**What you will do**
Keep the pictures out of the copy and repeat the records exactly.

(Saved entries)
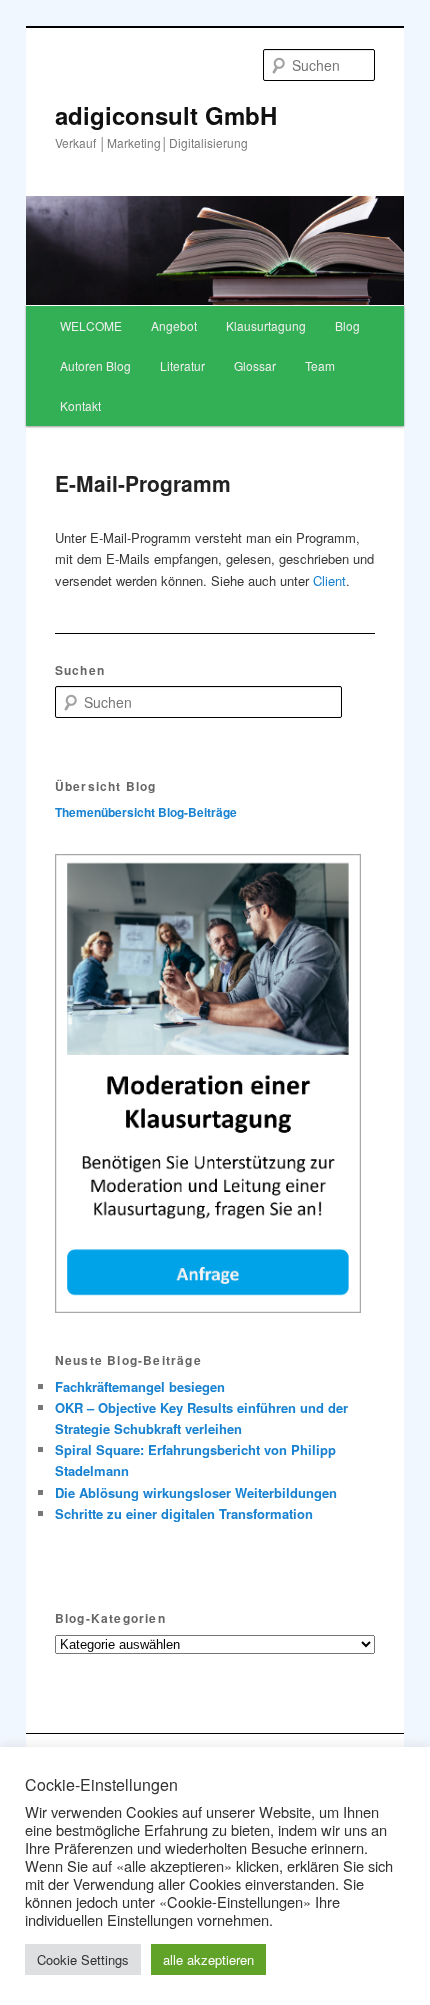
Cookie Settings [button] (83, 1959)
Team (320, 365)
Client (329, 580)
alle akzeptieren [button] (208, 1959)
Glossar (255, 365)
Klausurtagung (266, 325)
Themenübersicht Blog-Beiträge (146, 812)
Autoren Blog (95, 365)
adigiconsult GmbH (166, 115)
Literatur (182, 365)
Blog (347, 325)
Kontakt (80, 405)
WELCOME (91, 325)
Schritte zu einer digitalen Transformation (184, 1513)
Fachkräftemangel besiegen (140, 1386)
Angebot (174, 325)
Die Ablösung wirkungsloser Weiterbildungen (196, 1492)
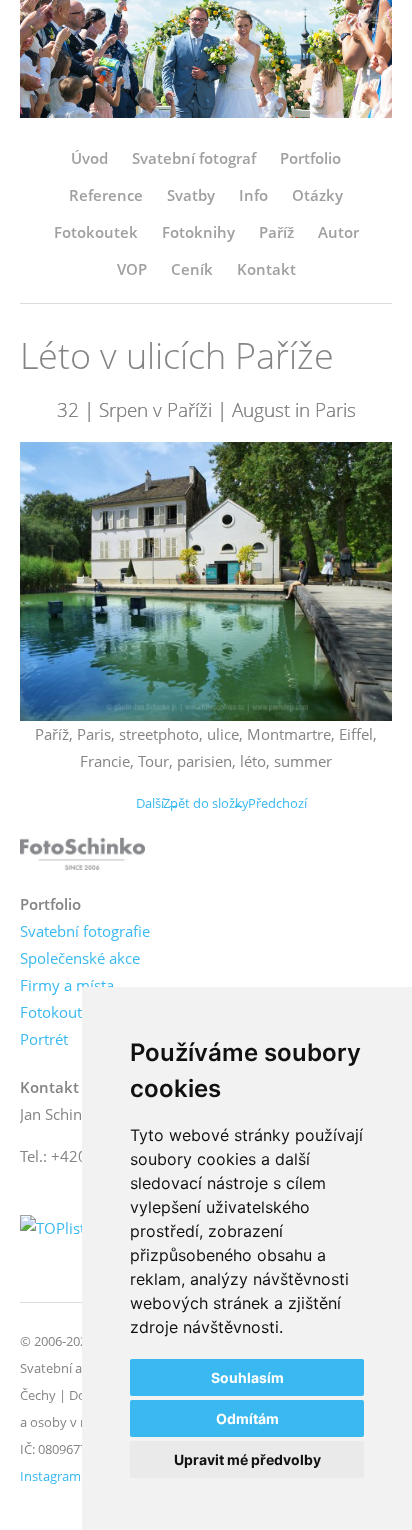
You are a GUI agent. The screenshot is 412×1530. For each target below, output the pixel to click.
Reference (106, 195)
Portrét (44, 1039)
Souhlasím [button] (247, 1377)
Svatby (191, 195)
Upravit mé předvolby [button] (247, 1459)
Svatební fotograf (194, 158)
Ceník (192, 269)
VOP (132, 269)
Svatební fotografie (85, 931)
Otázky (317, 195)
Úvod (89, 158)
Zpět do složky (206, 803)
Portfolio (310, 158)
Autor (338, 232)
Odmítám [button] (247, 1418)
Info (253, 195)
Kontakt (266, 269)
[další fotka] (359, 581)
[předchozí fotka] (52, 581)
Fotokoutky (59, 1012)
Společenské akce (80, 958)
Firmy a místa (67, 985)
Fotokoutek (96, 232)
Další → (158, 803)
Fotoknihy (198, 232)
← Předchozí (269, 803)
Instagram (50, 1476)
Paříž (276, 232)
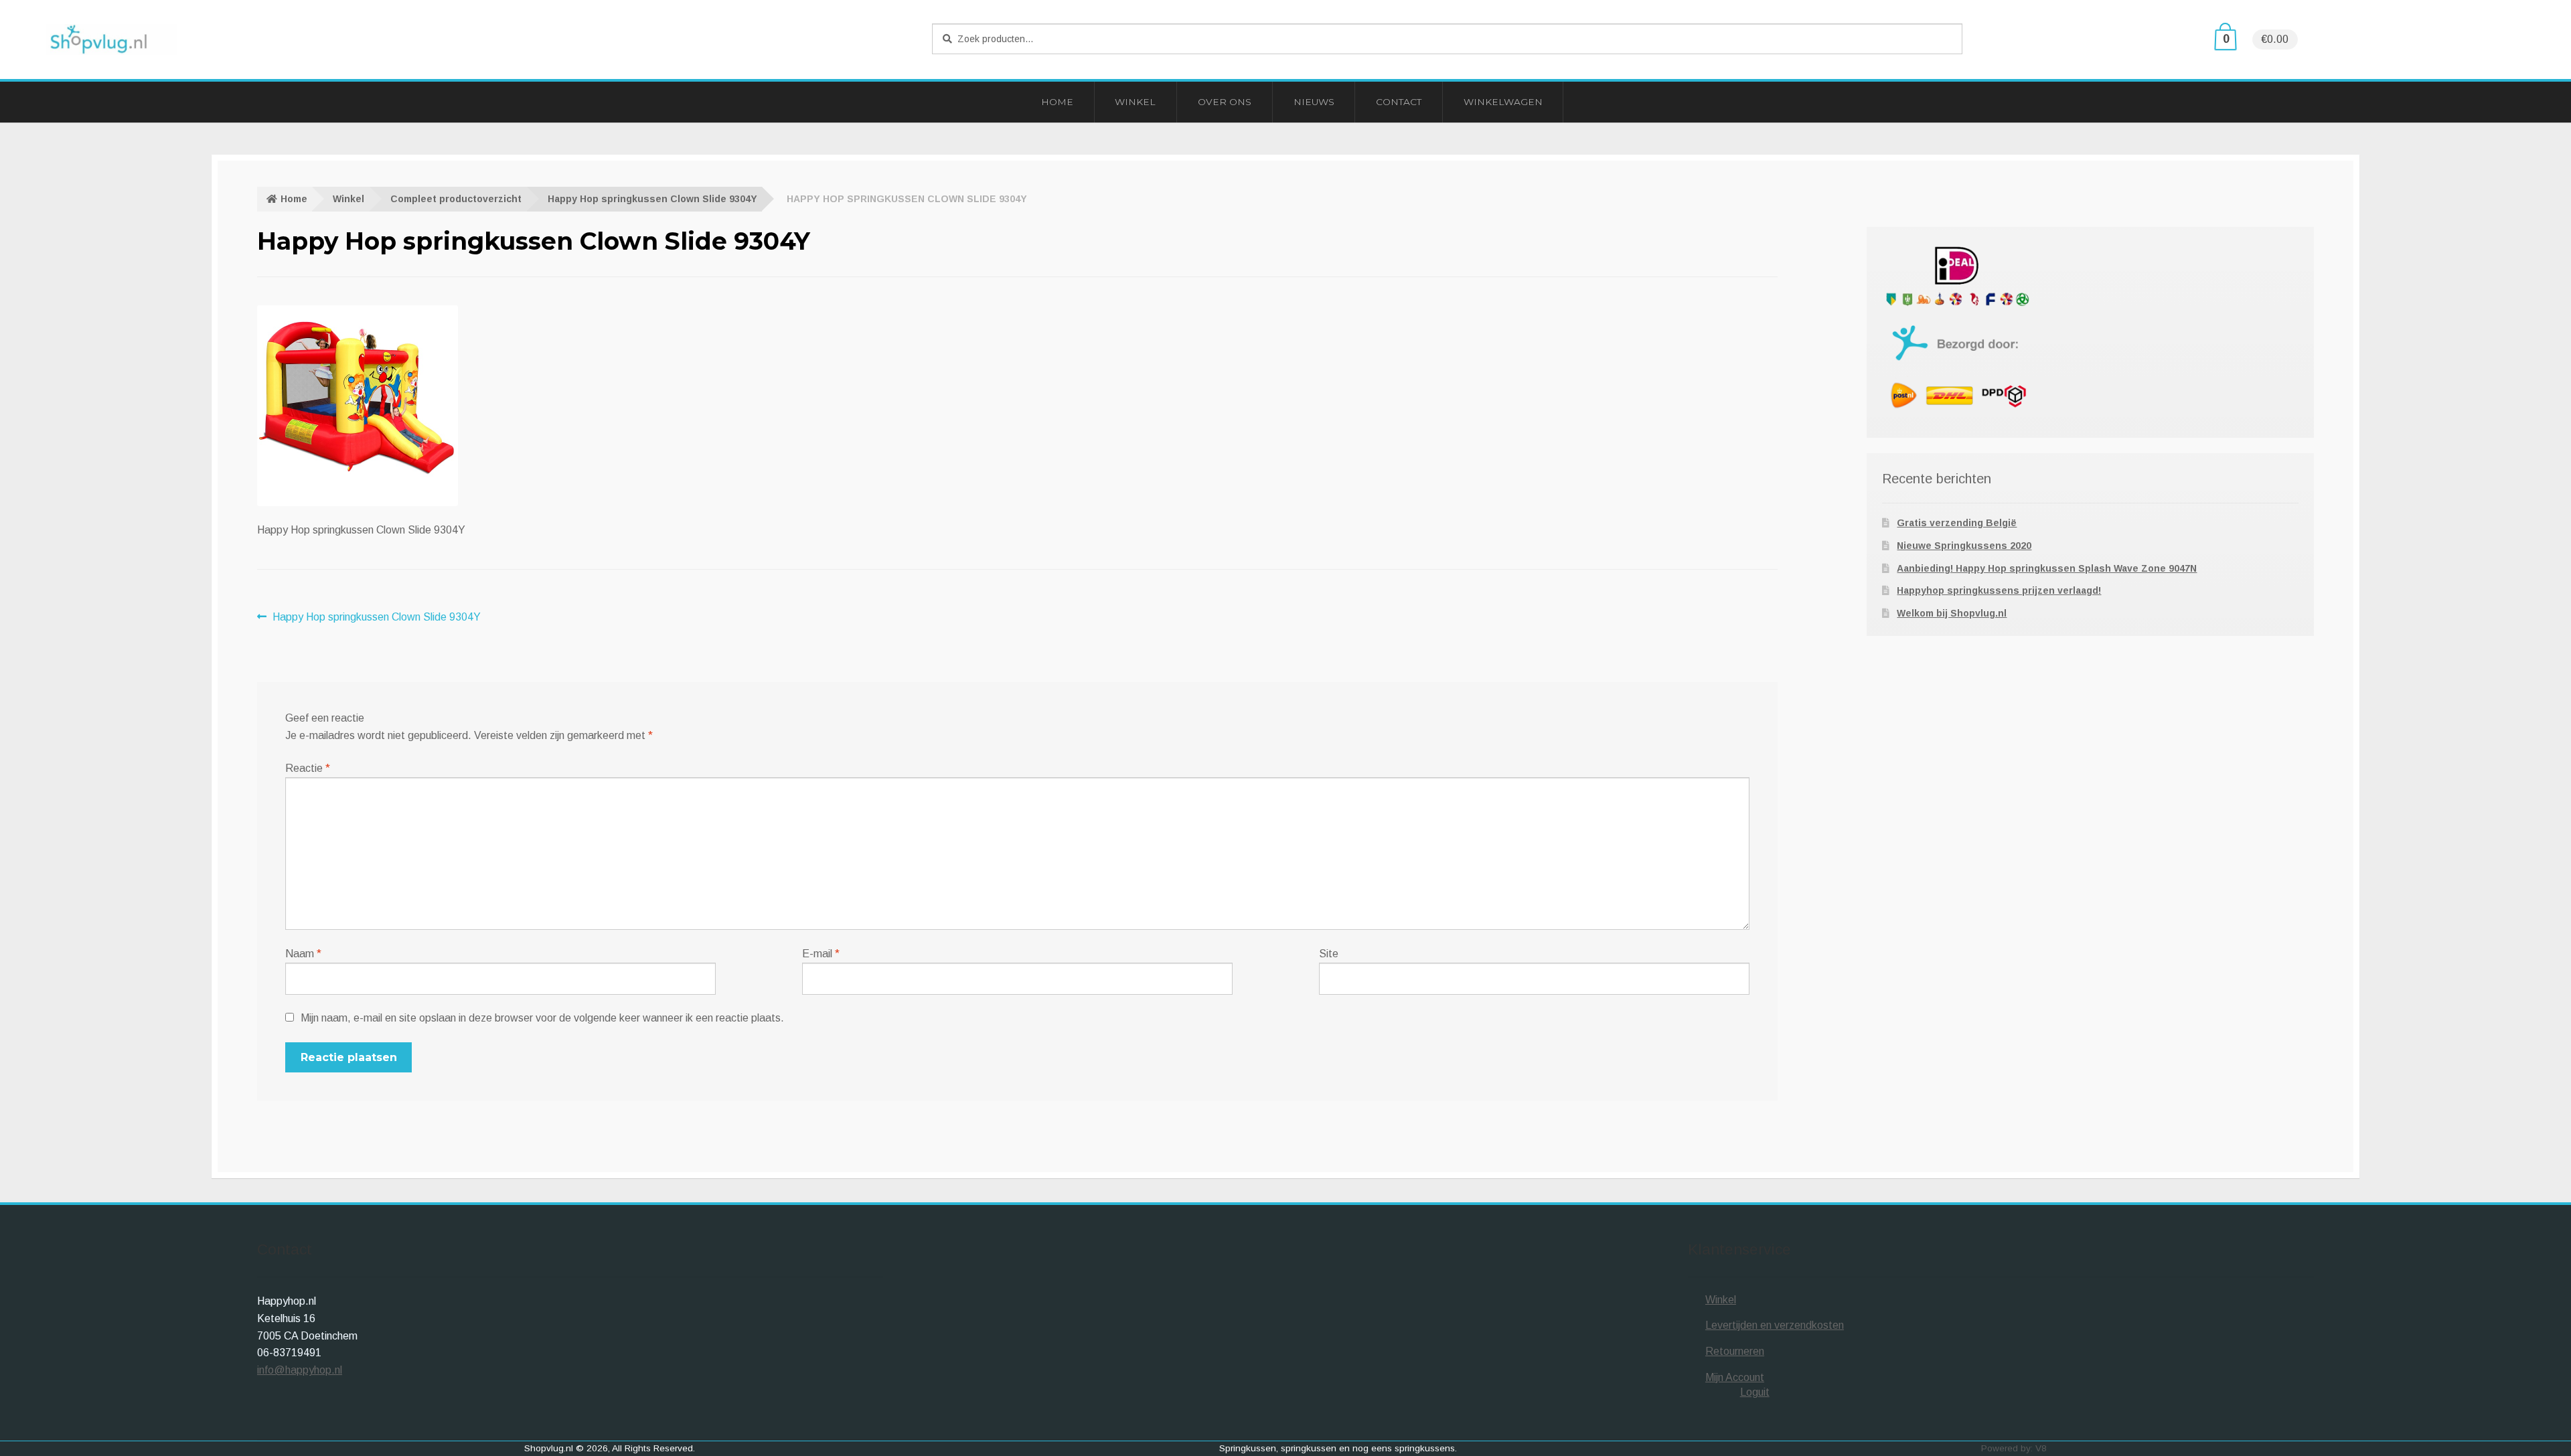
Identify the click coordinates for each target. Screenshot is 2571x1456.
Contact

**Written response**
Cookie Settings [button] (83, 1959)
Team (320, 365)
Client (329, 580)
alle akzeptieren [button] (208, 1959)
Glossar (255, 365)
Klausurtagung (266, 325)
Themenübersicht Blog-Beiträge (146, 812)
Autoren Blog (95, 365)
adigiconsult GmbH (166, 115)
Literatur (182, 365)
Blog (347, 325)
Kontakt (80, 405)
WELCOME (91, 325)
Schritte zu einer digitalen Transformation (184, 1513)
Fachkräftemangel besiegen (140, 1386)
Angebot (174, 325)
Die Ablösung wirkungsloser Weiterbildungen (196, 1492)
You are a GUI agent. The screenshot is 412×1530. For each target below, output the pixel to click.
Reference (106, 195)
Portrét (44, 1039)
Souhlasím [button] (247, 1377)
Svatby (191, 195)
Upravit mé předvolby [button] (247, 1459)
Svatební fotograf (194, 158)
Ceník (192, 269)
VOP (132, 269)
Svatební fotografie (85, 931)
Otázky (317, 195)
Úvod (89, 158)
Zpět do složky (206, 803)
Portfolio (310, 158)
Autor (338, 232)
Odmítám [button] (247, 1418)
Info (253, 195)
Kontakt (266, 269)
[další fotka] (359, 581)
[předchozí fotka] (52, 581)
Fotokoutky (59, 1012)
Společenské akce (80, 958)
Firmy a místa (67, 985)
Fotokoutek (96, 232)
Další → (158, 803)
Fotoknihy (198, 232)
← Předchozí (269, 803)
Instagram (50, 1476)
Paříž (276, 232)
Identify the click coordinates for each target. Screenshot is 2571x1456.
Contact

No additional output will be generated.